Author + information
- Sergio Berti, MD∗ (, )
- Umberto Paradossi, MD,
- Francesco Meucci, MD,
- Giuseppe Trianni, MD,
- Apostolos Tzikas, MD,
- Marco Rezzaghi, MD,
- Miroslava Stolkova, MD,
- Cataldo Palmieri, MD,
- Fabio Mori, MD and
- Gennaro Santoro, MD
- ↵∗Fondazione Toscana G. Monasterio, Adult Cardiology Department, Ospedale del Cuore G. Pasquinucci, Via Aurelia Sud, Massa, MS 54100, Italy
We would like to thank Dr. Ren and colleagues for their much appreciated interest in our paper (1), particularly because they are such long-standing experts in the field of intracardiac echocardiography (ICE). In the following response, we will attempt to address the points made in their letter.
Left atrial appendage (LAA) closure procedures should be carefully planned in the pre-operation phase. Not all data can be obtained from a single imaging technique, and we recommend using different imaging sources to perform a safe and effective procedure.
1. We agree that, in case of enlarged left atrium, the right atrium/coronary sinus view of the LAA could be suboptimal. However, in our experience, the combined use of fluoroscopy and ICE was adequate for delivery system positioning, device placement, and release. The final aim is to perform the procedure avoiding general anesthesia.
2. In Figure 1 (Figure 2A from our paper  without superimposed drawings), all of the anatomical structures are clearly visible. In Figure 2B of our paper (1), the probe is advanced in the deep coronary sinus. From this view, the interatrial septum is not already visible; furthermore, the image was magnified and cut for editorial reasons.
3. We agree that placing the probe in the right ventricular outflow tract and/or in the pulmonary artery provides optimal LAA views, and this is a useful suggestion for operators; unfortunately, this approach is challenging and time consuming.
4. We also agree with the limitation of ICE from the right atrium and coronary sinus in the evaluation/elimination of peridevice leaks due to sampling difficulty for parallel flow. We have already indicated that ICE alone is not the correct method to rule out any peridevice leaks; we recommend the integrated use of angiography and ICE.
5. As for the peridevice leak evaluation, we rely on angiography combined with ICE. We consider small peridevice leaks to be benign, as it has been shown that they are common, tend to disappear during the follow-up, and have little clinical relevance (2).
6. We agree that ICE and transesophageal echocardiography (TEE) measurements might be discordant; in our paper, the 21.6% of disagreement supports the argument of Ren and colleagues. However, the detected differences were not so important as to cause selection of a different device. The significant correlation between the angiographic and ICE measurements corroborates the effectiveness of our strategy (pre-procedural TEE evaluation followed by ICE and angiographic confirmation). We are aware that a careful pre-procedural evaluation with TEE could represent a bias in the ICE intraprocedural evaluation.

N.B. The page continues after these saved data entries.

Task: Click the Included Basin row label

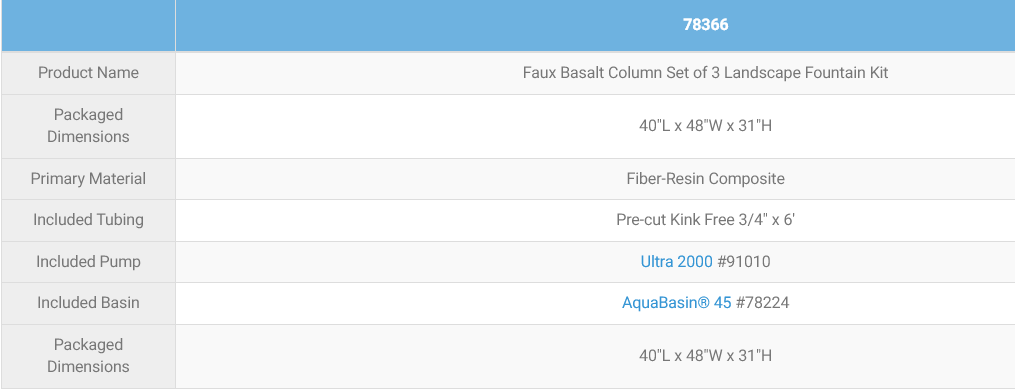Action: tap(88, 303)
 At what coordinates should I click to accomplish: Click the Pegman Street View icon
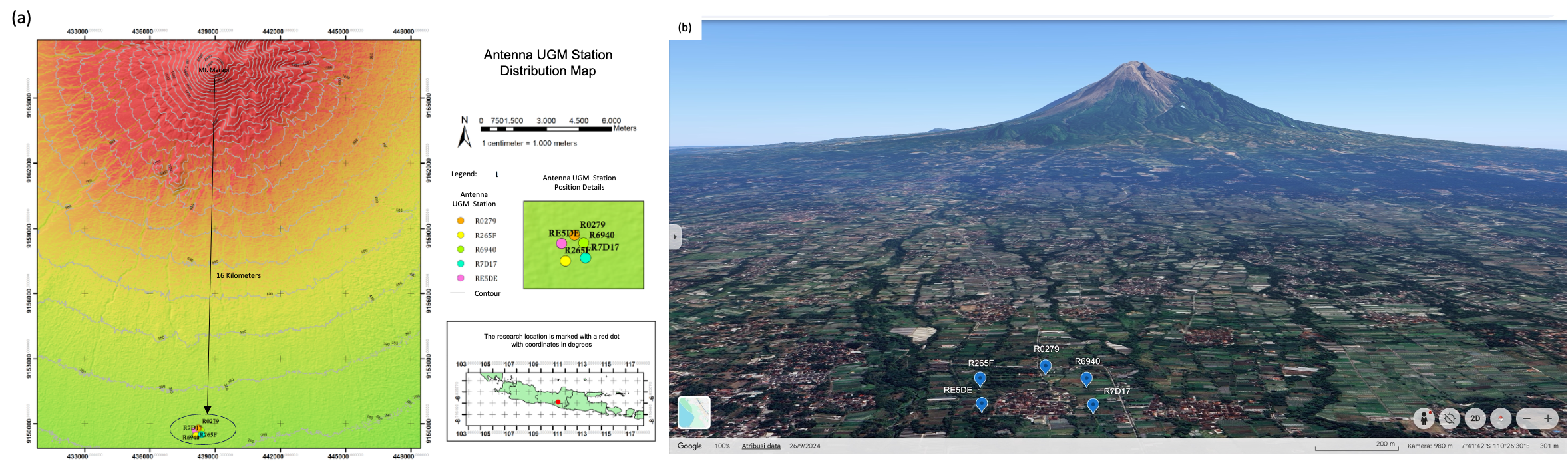tap(1424, 418)
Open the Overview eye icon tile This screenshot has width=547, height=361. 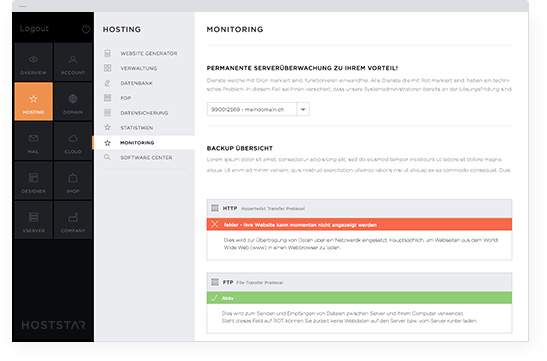(33, 62)
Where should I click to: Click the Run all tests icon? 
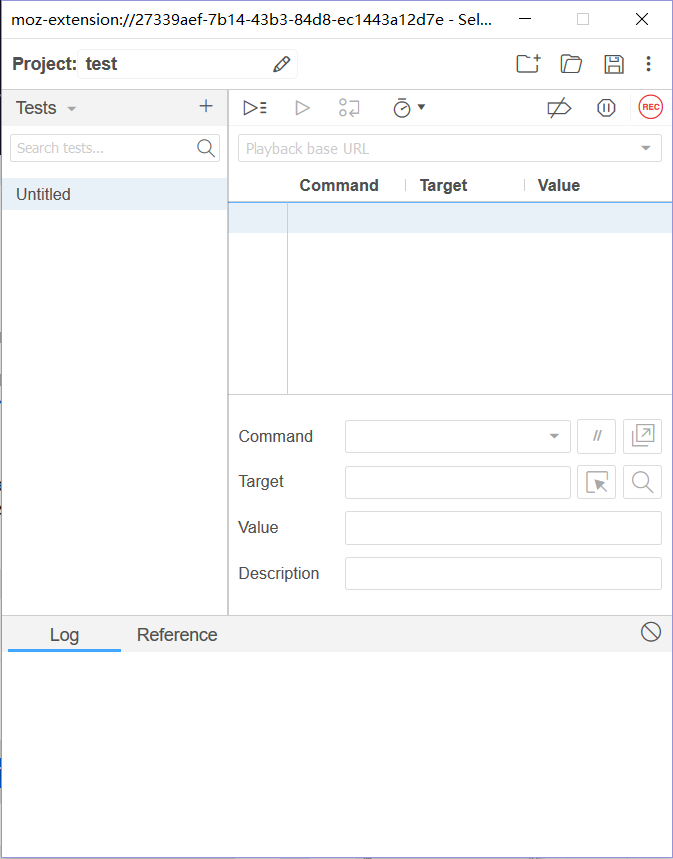[x=255, y=108]
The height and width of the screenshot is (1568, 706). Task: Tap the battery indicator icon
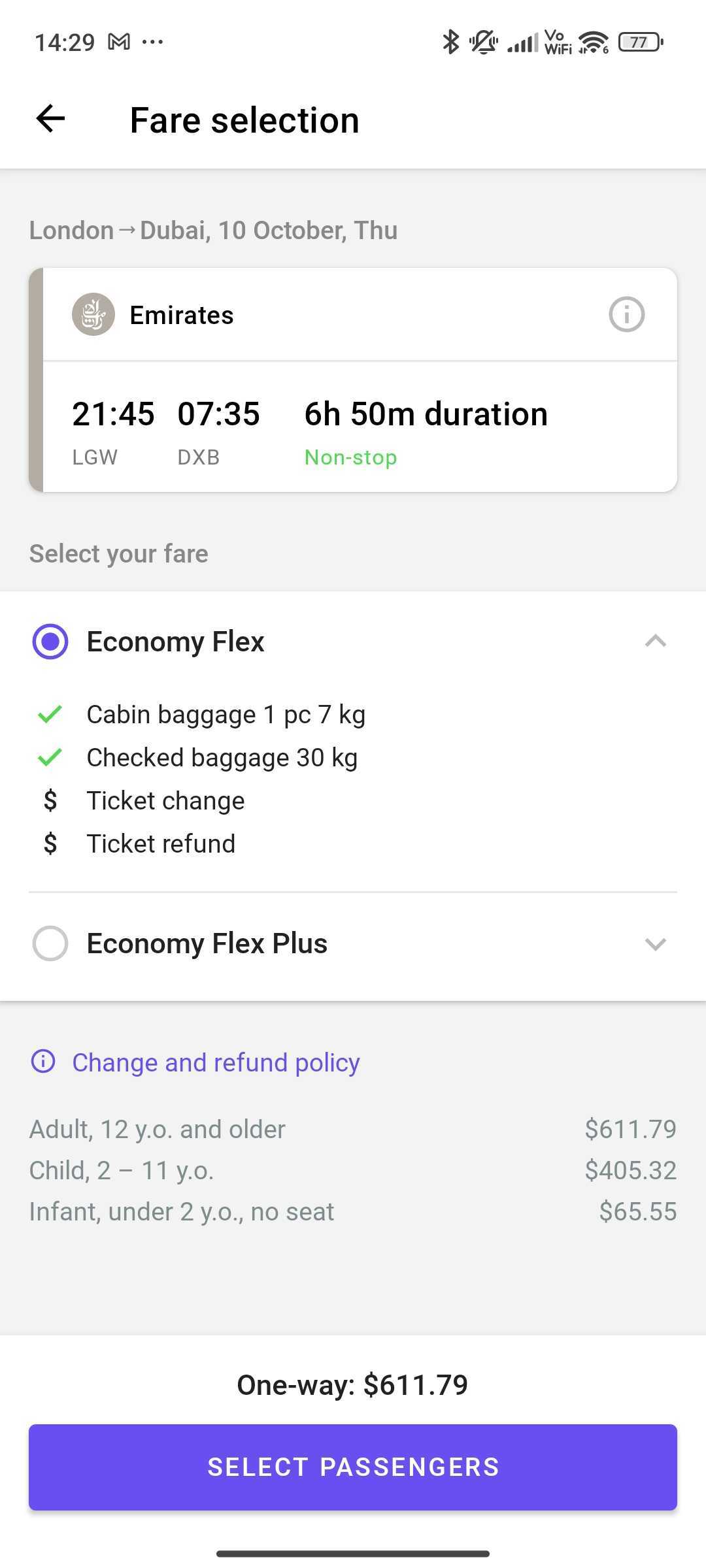(640, 42)
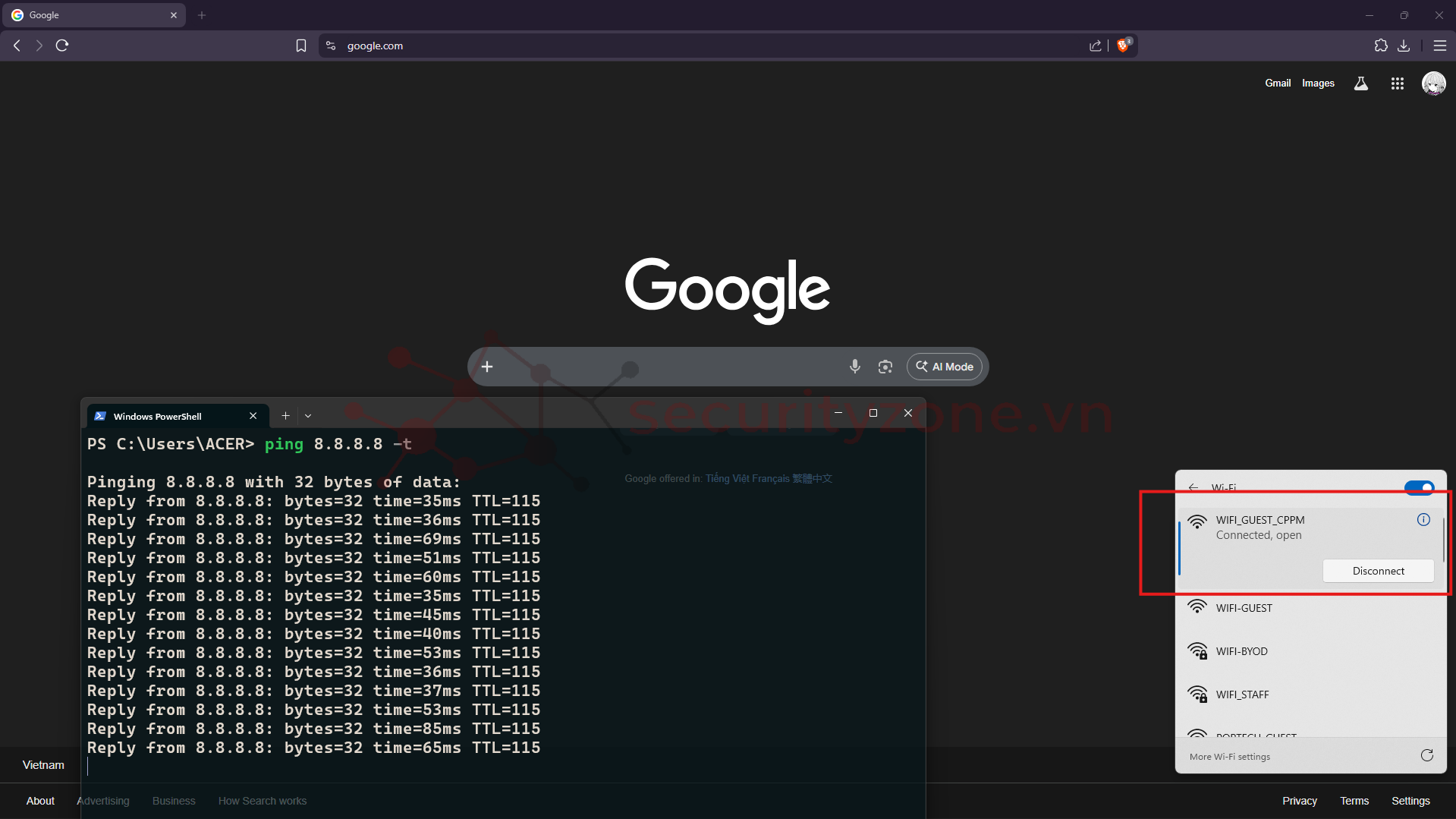
Task: Start voice search with the microphone
Action: click(x=854, y=367)
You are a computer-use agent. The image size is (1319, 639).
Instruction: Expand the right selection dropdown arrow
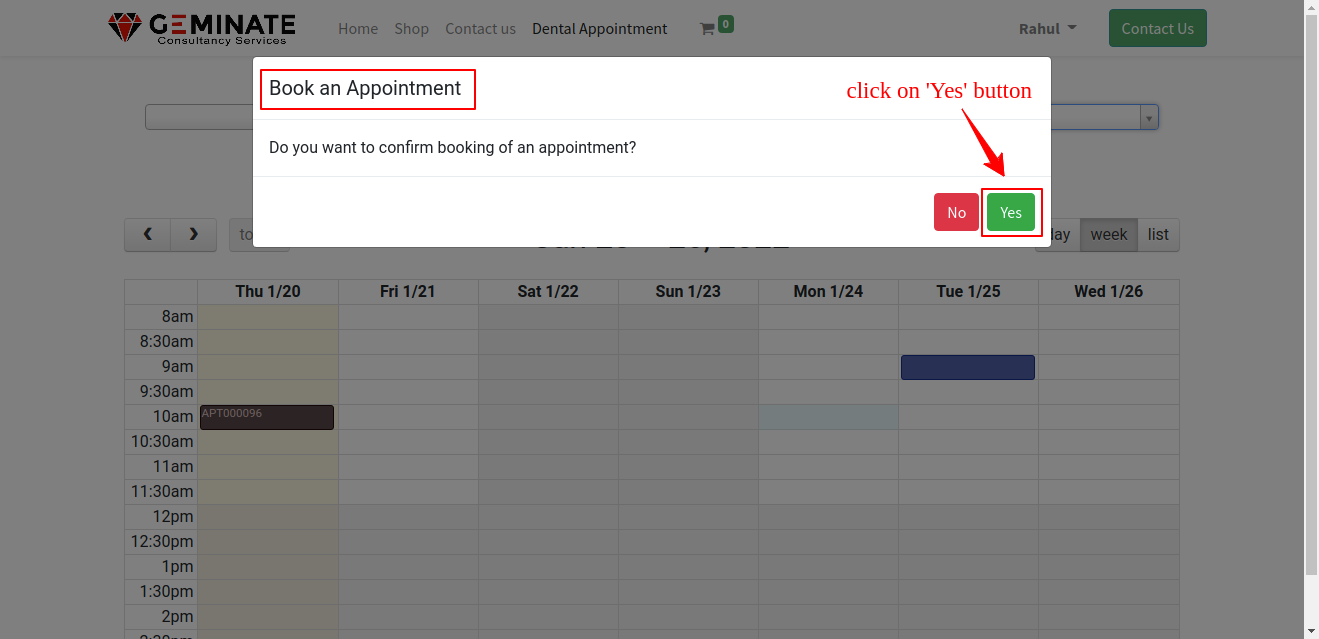coord(1149,118)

7. In response to the comments by Ren and colleagues about Figure 6 of our paper (1), we suggest that, using TEE and ICE, it is possible to obtain similar results. In particular, as in Figure 6 of our paper (1), we measure the ostium of the LAA and the landing zone 1 cm inside according to the Instructions for Use of the Amplatzer Cardiac Plug device.
On the basis of the above considerations, although we are aware of ICE’s technical limitations, we maintain the convictions expressed in our paper (1).